DATA RECORDS START

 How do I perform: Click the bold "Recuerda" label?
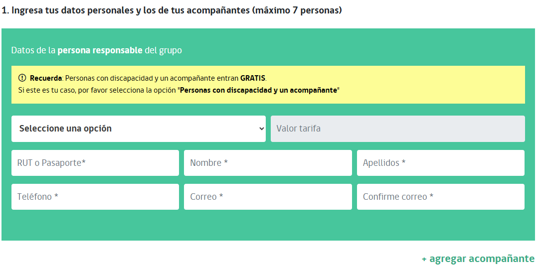[46, 78]
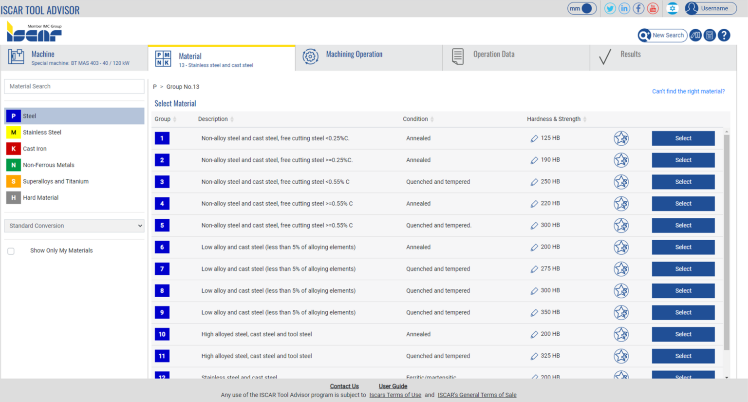Open ISCAR's LinkedIn page icon
The image size is (748, 402).
pyautogui.click(x=624, y=8)
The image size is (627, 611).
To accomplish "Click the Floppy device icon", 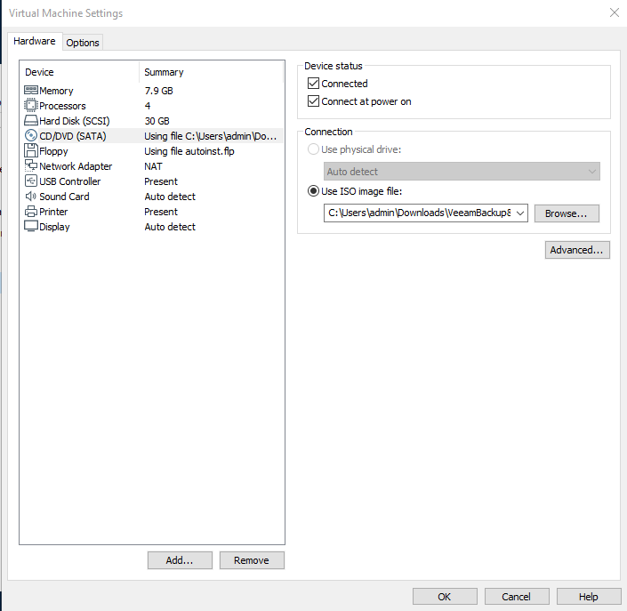I will [31, 151].
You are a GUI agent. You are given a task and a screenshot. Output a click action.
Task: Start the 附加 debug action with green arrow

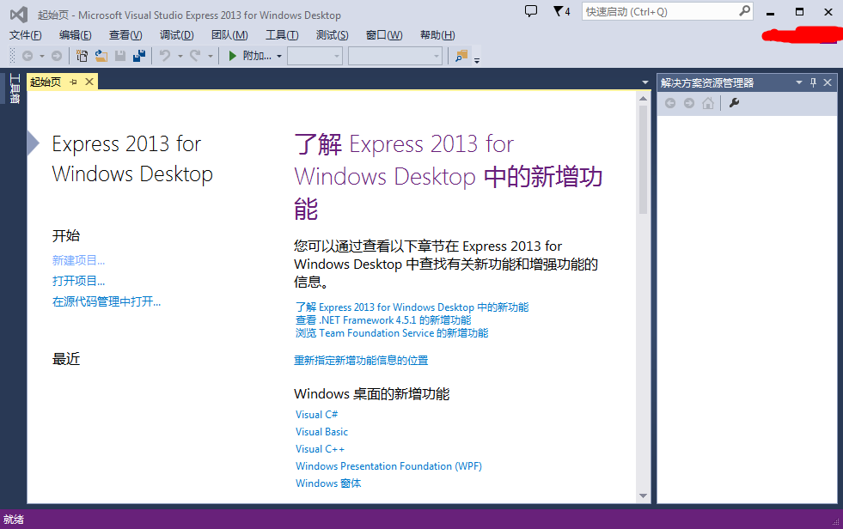click(x=233, y=56)
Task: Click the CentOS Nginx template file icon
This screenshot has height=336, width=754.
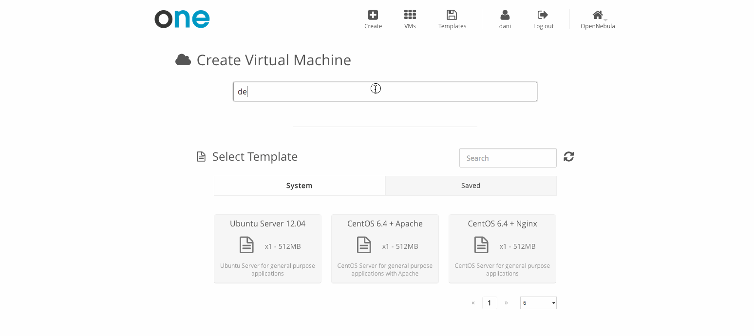Action: coord(481,245)
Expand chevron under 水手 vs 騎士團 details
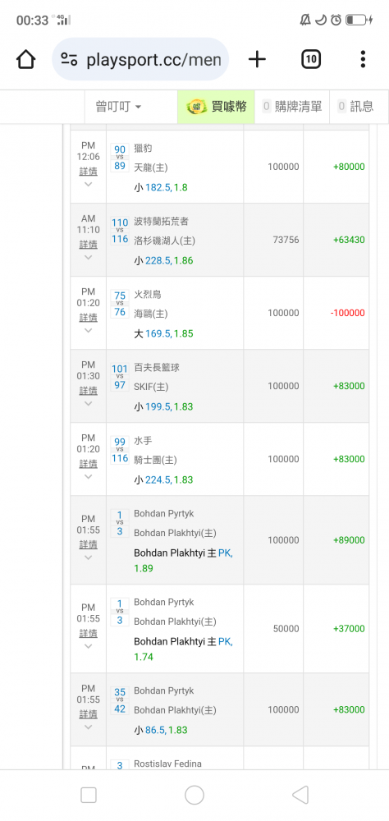 click(88, 477)
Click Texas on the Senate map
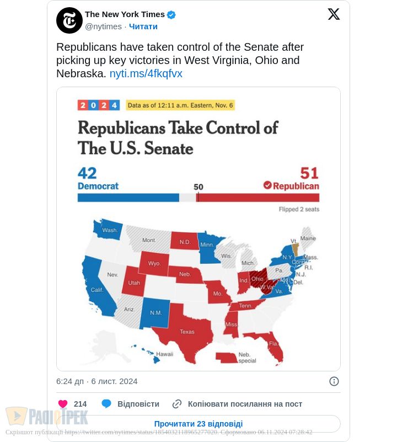The width and height of the screenshot is (397, 442). 186,333
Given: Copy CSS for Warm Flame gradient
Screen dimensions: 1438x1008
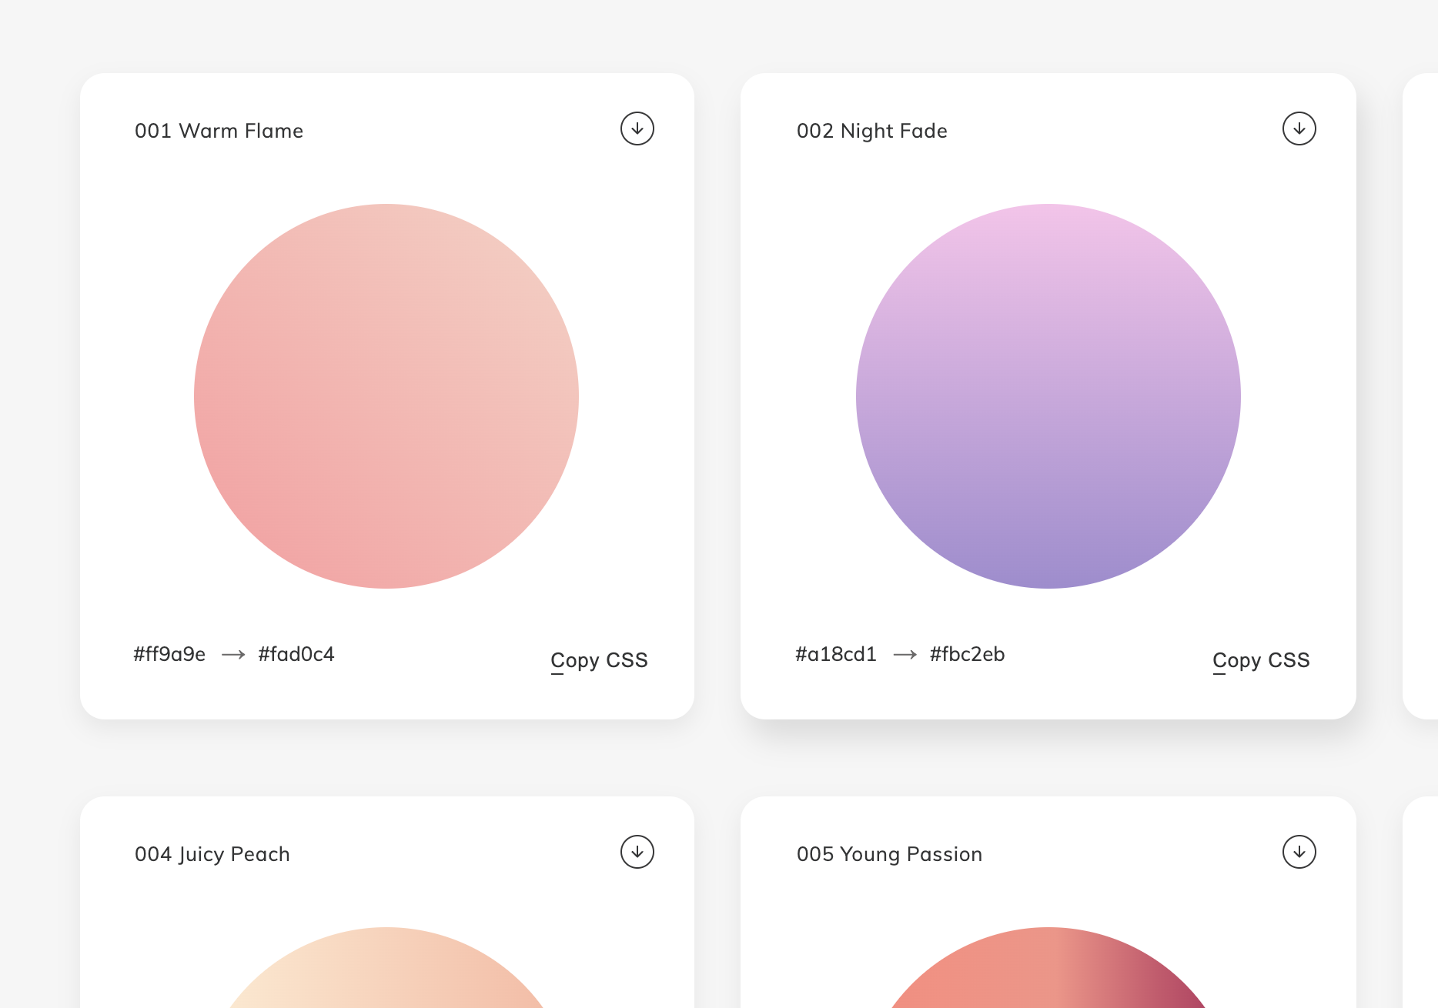Looking at the screenshot, I should tap(599, 660).
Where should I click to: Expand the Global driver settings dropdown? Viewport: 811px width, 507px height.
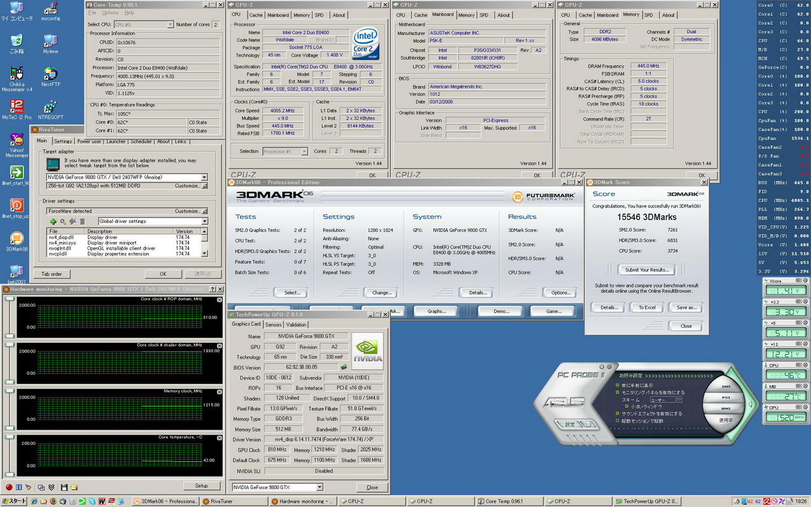click(x=204, y=221)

DATA RECORDS END

ASSIGNMENT – Please write out, word for word, only the lines from the one holding "Task: Click the" through the end of the records above, with both end lines included and the pictures dropped.

RESPONSE TO THE TASK –
Task: Click the CentOS Nginx template file icon
This screenshot has height=336, width=754.
Action: coord(481,245)
Expand chevron under 水手 vs 騎士團 details
 click(88, 477)
Click Texas on the Senate map
The width and height of the screenshot is (397, 442). 186,333
Given: Copy CSS for Warm Flame gradient
Screen dimensions: 1438x1008
Looking at the screenshot, I should tap(599, 660).
Where should I click to: Expand the Global driver settings dropdown? Viewport: 811px width, 507px height.
click(x=204, y=221)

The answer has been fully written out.